Хотя российское правительство не контролировало введение (первоначальных) санкций, оно могло попытаться контролировать их освещение. При освещении более долгосрочных событий правительство и СМИ вписывали события в рамки выборочно интерпретируемой мифологизированной истории с очевидной целью консолидировать аудиторию против западных санкций и приучить ее к внешней критике российского правительства. Чтобы прояснить исторические рамки, я собрал и проанализировал 3889 ссылок на период с 1975 по 1999 год, сделанных СМИ и политиками при обсуждении санкций и международных отношений в период с 17 июля по 27 октября 2014 года.
Обрамляя текущие события предполагаемыми историческими прецедентами, источники характеризовали российскую неуступчивость как бесстрашное сопротивление попыткам Запада нанести финансовый ущерб России и повторить экономические кризисы 1990-х годов, последовавшие за распадом СССР. По мнению этих источников, непокорность России способствовала метафорическому возвращению к стабильности эпохи Брежнева. Журналисты и политики стремились подчеркнуть сходство между предполагаемой агрессией Запада против России и против СССР, объясняя российские контрмеры аналогией с воображаемой самодостаточностью и стабильностью брежневской и андроповской эпох, которые были идеализированы в постсоветский период (Dubin 2003; Tseplyaev 2014). Такая риторика максимизировала угрозу суверенитету России, отождествляя поведение Запада с поведением конца 1980-х/1990-х годов, и одновременно восстанавливала национальную гордость и доверие к государству, противопоставляя действия России действиям конца 1980-х-1990-х годов.

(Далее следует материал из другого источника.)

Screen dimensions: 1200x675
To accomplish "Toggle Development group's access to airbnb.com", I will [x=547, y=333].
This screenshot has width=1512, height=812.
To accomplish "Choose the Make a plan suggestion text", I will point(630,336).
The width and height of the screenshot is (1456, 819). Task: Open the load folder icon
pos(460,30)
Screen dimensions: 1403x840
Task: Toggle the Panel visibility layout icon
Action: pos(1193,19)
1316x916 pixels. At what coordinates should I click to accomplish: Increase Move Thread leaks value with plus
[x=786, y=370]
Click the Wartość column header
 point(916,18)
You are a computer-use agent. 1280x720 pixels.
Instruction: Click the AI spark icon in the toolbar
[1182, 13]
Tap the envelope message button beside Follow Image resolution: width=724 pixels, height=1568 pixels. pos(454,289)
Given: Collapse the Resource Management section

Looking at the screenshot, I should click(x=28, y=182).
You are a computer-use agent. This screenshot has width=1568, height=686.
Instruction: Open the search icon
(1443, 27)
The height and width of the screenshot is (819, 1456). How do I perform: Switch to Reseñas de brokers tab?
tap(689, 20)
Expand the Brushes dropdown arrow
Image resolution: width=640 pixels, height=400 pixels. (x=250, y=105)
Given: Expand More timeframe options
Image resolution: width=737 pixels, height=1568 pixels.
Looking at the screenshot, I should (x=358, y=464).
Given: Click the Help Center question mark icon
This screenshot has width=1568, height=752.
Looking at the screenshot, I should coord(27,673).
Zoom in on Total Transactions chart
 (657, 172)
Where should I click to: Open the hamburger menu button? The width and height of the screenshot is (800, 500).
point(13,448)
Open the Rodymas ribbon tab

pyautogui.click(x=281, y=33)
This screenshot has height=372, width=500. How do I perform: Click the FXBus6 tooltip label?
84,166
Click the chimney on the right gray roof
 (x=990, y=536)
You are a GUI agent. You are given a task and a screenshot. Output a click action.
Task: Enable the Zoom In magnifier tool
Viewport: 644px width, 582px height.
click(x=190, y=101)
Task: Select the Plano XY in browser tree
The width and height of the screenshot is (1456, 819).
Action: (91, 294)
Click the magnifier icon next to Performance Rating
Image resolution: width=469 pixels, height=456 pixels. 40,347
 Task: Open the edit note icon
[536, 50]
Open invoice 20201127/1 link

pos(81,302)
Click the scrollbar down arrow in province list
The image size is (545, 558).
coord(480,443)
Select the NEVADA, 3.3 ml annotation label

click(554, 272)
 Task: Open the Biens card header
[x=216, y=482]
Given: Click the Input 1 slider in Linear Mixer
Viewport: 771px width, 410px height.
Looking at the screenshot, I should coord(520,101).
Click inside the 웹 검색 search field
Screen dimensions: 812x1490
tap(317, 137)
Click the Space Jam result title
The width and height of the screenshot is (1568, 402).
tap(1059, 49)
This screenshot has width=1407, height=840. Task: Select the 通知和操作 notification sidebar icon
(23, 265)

На практике это означало, что сразу после введения санкций в июле 2014 года СМИ сосредоточились на унижениях 1990-х годов, а затем, по мере усиления критики со стороны Запада, переместились в прошлое, чтобы вспомнить о травме распада и развала СССР при Горбачеве. Позже, в сентябре-октябре 2014 года, СМИ утверждали, что Россия успешно защитила свой суверенитет и вновь вступает в воображаемую эпоху стабильности и престижа, подобную той, что (якобы) была при Брежневе и Андропове. Как и в первом нарративе, здесь присутствовал элемент отвлечения внимания, когда российское правительство и СМИ пытались представить санкции не как результат поддержки Россией отъявленных ополченцев, сбивших с неба 298 человек, а как результат непреходящей западной русофобии, разрушившей СССР.
Исторический фрейм-нарратив был развернут в нескольких правительственных интервью (RT на русском 2014a, 2014b; Президет России 2013; Вперед, Новороссия! 2014), но наиболее ярко - Владимиром Путиным на конференции дискуссионного клуба "Валдай" в речи "Мировой порядок: Новые правила или игра без правил". До 2022 года российские элиты рассматривали Валдай как способ формирования мнения на Западе (Satter 2016: xii-xiii). Поэтому отечественные СМИ также широко освещали работу Валдая, акцентируя внимание на моментах или ораторах, которые могли бы послужить доказательством симпатии и уважения Запада к Путину. Речь содержала ряд исторических интерпретаций, которые использовались в предвоенной речи президента в 2022 году, и началась с того, что российский президент подчеркнул важность истории для понимания сегодняшних событий: 'Анализируя сегодняшнюю ситуацию, давайте не забывать уроки истории' (Презид. России 2014е) - ссылка на то, как США своим поведением после холодной войны поставили под угрозу глобальное управление. Путин также упомянул о том, что США присвоили себе незаслуженные полномочия, объявив себя победителями в холодной войне. Поражение России в холодной войне подразумевалось в рамках этой самопровозглашенной победы. Президент закрепил связь с 1990-ми годами, назвав США новыми богачами (Prezident Rossii 2014e ).